◆ WHAT TO PRODUCE: Revise the part of the entries that opens with the line containing "Image resolution: width=961" and closes with the line containing "Action: click(263, 629)". Replace "Network" with "Bluetooth" and leave every other word unchanged.

◆ MATERIAL FOR THIS EXERCISE:
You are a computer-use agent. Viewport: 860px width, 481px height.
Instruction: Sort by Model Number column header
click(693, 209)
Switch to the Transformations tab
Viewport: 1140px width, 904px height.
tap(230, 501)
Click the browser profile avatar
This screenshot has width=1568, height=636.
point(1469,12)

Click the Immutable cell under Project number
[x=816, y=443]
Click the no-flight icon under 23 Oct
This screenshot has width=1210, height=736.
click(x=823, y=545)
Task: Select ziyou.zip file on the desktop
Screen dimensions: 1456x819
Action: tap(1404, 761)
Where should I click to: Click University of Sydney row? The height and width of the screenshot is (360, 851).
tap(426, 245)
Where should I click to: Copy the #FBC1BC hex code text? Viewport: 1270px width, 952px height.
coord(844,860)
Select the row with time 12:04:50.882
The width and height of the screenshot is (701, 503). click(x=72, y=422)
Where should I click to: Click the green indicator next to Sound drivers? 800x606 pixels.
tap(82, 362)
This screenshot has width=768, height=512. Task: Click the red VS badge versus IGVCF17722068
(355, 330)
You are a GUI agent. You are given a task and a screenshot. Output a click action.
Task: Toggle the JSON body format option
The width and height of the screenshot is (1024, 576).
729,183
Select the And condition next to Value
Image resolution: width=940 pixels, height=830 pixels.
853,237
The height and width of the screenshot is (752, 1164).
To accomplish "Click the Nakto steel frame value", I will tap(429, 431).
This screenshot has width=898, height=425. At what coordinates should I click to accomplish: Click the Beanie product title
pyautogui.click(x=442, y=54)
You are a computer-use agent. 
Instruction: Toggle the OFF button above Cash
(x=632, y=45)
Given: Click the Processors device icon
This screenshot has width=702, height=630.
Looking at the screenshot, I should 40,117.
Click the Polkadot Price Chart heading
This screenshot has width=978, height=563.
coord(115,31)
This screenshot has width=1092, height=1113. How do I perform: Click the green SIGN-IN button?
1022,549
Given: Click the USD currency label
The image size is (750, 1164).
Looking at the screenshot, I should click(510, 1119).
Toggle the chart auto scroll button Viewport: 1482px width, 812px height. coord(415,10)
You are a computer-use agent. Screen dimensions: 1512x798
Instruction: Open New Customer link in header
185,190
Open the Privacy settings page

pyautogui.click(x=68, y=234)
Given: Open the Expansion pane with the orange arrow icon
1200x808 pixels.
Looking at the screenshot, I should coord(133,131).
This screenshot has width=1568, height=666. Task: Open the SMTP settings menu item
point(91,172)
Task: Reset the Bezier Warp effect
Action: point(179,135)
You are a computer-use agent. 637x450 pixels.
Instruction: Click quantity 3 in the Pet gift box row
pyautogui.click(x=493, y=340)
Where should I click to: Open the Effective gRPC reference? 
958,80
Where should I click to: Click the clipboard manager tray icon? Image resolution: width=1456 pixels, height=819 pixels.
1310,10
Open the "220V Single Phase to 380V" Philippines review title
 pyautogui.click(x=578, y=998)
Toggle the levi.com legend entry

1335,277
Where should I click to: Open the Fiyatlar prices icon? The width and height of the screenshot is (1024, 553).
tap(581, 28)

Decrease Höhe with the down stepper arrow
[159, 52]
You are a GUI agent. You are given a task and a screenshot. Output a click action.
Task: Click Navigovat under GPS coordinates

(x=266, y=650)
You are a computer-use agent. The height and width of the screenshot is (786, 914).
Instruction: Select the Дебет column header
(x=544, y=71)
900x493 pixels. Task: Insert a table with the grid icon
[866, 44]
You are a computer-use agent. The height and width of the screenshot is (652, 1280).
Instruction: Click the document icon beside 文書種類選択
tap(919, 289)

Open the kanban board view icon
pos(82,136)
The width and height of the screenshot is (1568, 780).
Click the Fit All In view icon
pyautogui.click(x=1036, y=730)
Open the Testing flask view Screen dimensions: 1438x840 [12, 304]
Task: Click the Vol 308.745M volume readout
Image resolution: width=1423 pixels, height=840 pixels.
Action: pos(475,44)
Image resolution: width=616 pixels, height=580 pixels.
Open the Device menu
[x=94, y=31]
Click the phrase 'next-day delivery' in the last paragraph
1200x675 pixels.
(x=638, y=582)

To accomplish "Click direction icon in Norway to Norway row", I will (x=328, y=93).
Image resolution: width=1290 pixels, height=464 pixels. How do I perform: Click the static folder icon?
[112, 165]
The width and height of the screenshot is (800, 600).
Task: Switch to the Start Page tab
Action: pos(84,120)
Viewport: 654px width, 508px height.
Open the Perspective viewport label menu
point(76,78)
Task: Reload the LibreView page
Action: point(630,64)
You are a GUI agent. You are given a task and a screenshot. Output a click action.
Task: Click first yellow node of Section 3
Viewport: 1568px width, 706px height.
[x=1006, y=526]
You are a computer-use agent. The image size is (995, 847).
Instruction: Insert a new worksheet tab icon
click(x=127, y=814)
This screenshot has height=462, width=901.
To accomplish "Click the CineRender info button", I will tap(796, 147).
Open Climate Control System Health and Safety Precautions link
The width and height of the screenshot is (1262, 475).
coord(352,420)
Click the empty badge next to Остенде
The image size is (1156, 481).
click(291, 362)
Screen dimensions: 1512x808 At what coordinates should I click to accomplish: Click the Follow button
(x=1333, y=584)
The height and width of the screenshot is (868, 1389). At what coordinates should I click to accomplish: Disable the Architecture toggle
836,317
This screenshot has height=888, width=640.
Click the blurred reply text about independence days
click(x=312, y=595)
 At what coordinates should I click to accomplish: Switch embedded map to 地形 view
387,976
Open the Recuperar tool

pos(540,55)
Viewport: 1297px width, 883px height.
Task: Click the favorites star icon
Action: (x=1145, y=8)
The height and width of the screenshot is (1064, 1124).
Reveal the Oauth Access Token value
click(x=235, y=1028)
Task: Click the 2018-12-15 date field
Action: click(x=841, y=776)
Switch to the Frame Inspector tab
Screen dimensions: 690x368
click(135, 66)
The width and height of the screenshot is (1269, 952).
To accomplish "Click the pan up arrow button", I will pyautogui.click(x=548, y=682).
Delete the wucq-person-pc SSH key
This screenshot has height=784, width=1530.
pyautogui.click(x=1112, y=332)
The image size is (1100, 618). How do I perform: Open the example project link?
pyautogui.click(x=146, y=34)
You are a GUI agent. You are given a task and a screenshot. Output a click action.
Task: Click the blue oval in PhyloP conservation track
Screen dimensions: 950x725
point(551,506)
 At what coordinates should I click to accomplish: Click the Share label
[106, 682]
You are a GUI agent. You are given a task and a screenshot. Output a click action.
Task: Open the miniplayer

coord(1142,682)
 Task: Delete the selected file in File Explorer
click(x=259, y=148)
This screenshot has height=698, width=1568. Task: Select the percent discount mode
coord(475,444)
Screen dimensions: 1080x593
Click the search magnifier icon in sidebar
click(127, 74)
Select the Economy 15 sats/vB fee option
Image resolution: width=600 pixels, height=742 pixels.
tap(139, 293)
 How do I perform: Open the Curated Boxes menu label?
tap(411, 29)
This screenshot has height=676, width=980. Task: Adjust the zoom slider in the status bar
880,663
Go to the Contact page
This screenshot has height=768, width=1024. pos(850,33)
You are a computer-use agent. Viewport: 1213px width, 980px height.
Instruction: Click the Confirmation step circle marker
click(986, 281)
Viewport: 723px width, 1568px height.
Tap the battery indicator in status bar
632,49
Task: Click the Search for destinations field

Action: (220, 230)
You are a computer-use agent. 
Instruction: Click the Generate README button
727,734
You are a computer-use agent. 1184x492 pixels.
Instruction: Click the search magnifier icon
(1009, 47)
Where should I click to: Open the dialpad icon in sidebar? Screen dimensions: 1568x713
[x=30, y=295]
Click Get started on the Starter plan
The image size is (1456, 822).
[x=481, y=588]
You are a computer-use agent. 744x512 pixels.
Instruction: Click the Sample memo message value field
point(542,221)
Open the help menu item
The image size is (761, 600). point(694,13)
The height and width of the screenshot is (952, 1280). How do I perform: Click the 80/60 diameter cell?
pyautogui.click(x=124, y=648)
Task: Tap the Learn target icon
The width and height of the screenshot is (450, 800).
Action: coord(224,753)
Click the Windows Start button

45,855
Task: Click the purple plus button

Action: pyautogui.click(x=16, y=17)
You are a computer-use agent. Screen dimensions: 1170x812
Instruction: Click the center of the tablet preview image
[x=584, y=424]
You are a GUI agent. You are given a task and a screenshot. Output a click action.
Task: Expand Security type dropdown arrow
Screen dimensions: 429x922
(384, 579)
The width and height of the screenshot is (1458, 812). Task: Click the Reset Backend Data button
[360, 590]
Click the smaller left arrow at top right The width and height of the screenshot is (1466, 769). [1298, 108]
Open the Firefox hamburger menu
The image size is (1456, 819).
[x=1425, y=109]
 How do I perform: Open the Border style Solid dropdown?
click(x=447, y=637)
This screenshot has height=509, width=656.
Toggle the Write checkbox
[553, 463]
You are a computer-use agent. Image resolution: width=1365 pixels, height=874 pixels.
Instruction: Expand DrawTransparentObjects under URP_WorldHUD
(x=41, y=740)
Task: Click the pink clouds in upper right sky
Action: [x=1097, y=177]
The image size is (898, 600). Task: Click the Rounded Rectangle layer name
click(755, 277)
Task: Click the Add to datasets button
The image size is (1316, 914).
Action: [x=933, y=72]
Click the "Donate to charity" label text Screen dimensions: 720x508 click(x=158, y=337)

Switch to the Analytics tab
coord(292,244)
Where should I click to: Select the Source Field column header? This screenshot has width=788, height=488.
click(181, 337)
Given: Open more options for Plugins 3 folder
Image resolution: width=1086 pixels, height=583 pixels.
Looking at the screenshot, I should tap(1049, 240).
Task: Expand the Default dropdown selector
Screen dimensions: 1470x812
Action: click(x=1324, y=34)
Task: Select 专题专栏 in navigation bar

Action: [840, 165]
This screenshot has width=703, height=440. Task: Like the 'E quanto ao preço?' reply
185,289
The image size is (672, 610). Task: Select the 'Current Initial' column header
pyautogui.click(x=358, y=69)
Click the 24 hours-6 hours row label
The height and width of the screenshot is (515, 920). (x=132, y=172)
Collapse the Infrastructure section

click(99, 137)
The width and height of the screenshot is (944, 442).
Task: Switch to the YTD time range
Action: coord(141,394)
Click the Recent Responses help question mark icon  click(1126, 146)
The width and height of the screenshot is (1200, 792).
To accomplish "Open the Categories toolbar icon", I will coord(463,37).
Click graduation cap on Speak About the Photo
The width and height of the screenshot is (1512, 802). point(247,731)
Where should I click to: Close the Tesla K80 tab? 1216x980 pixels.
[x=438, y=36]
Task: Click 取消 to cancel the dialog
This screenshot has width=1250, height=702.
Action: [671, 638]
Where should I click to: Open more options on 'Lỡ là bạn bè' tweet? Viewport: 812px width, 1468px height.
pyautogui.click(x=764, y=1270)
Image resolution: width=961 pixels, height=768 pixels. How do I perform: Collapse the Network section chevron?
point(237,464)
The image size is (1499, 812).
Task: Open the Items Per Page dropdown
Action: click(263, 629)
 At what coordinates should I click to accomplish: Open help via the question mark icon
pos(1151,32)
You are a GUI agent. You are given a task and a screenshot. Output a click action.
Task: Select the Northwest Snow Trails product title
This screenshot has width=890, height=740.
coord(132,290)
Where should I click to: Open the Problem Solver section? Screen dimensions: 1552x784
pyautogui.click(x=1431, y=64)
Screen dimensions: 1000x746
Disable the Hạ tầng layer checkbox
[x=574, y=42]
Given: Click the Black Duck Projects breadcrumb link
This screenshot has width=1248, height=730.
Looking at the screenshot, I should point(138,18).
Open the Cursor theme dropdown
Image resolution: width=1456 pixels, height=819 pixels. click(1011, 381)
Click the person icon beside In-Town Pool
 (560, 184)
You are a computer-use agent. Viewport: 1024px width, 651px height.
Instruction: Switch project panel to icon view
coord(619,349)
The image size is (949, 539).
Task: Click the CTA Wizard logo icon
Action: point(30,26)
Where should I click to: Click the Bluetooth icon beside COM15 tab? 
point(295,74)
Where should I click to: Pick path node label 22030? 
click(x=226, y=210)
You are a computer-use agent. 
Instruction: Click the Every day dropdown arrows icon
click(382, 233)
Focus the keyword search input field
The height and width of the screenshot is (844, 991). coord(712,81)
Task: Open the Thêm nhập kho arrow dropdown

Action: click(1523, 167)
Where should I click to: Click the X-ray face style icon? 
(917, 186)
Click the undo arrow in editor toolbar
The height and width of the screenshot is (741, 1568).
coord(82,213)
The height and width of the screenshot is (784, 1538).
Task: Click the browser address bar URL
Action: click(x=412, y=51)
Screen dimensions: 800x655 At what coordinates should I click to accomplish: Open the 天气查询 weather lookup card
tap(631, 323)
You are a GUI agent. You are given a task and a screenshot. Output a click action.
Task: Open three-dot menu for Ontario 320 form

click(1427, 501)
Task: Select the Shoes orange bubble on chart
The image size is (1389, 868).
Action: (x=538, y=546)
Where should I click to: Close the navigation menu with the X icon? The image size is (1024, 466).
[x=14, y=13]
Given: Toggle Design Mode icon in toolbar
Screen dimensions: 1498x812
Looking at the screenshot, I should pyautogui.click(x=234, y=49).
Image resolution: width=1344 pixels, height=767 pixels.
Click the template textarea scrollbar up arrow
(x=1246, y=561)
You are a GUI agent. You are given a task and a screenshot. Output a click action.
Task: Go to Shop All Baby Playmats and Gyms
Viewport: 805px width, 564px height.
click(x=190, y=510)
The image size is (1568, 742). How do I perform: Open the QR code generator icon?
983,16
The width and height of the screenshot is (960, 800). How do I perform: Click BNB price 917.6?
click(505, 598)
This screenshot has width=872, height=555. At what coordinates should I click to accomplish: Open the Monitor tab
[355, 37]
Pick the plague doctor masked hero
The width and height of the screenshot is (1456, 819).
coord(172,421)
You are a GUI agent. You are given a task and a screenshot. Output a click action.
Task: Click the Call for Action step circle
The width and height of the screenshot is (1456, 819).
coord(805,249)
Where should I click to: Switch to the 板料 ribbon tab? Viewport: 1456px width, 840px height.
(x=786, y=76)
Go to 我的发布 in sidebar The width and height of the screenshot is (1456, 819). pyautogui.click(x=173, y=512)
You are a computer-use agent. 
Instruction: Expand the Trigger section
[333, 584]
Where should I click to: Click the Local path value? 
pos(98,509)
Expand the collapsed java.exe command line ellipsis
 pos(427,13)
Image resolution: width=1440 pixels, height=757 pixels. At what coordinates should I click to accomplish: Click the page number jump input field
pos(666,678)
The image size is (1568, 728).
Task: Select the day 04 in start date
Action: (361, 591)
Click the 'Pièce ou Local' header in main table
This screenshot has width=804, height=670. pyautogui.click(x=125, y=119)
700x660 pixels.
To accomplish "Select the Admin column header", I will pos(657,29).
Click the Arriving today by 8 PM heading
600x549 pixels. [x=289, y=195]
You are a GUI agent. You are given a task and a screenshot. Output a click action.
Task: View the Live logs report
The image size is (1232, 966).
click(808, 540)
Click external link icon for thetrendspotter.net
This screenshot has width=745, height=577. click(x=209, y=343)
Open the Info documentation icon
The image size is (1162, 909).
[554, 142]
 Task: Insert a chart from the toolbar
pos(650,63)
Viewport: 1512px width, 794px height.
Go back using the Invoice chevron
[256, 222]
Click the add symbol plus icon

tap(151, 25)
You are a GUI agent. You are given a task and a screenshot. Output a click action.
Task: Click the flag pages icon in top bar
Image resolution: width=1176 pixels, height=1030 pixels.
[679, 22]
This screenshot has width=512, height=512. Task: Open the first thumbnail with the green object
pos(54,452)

◆ ANSWER TO THE TASK:
Image resolution: width=961 pixels, height=768 pixels. How do I perform: Collapse the Bluetooth section chevron?
point(237,464)
The image size is (1499, 812).
Task: Open the Items Per Page dropdown
Action: click(263, 629)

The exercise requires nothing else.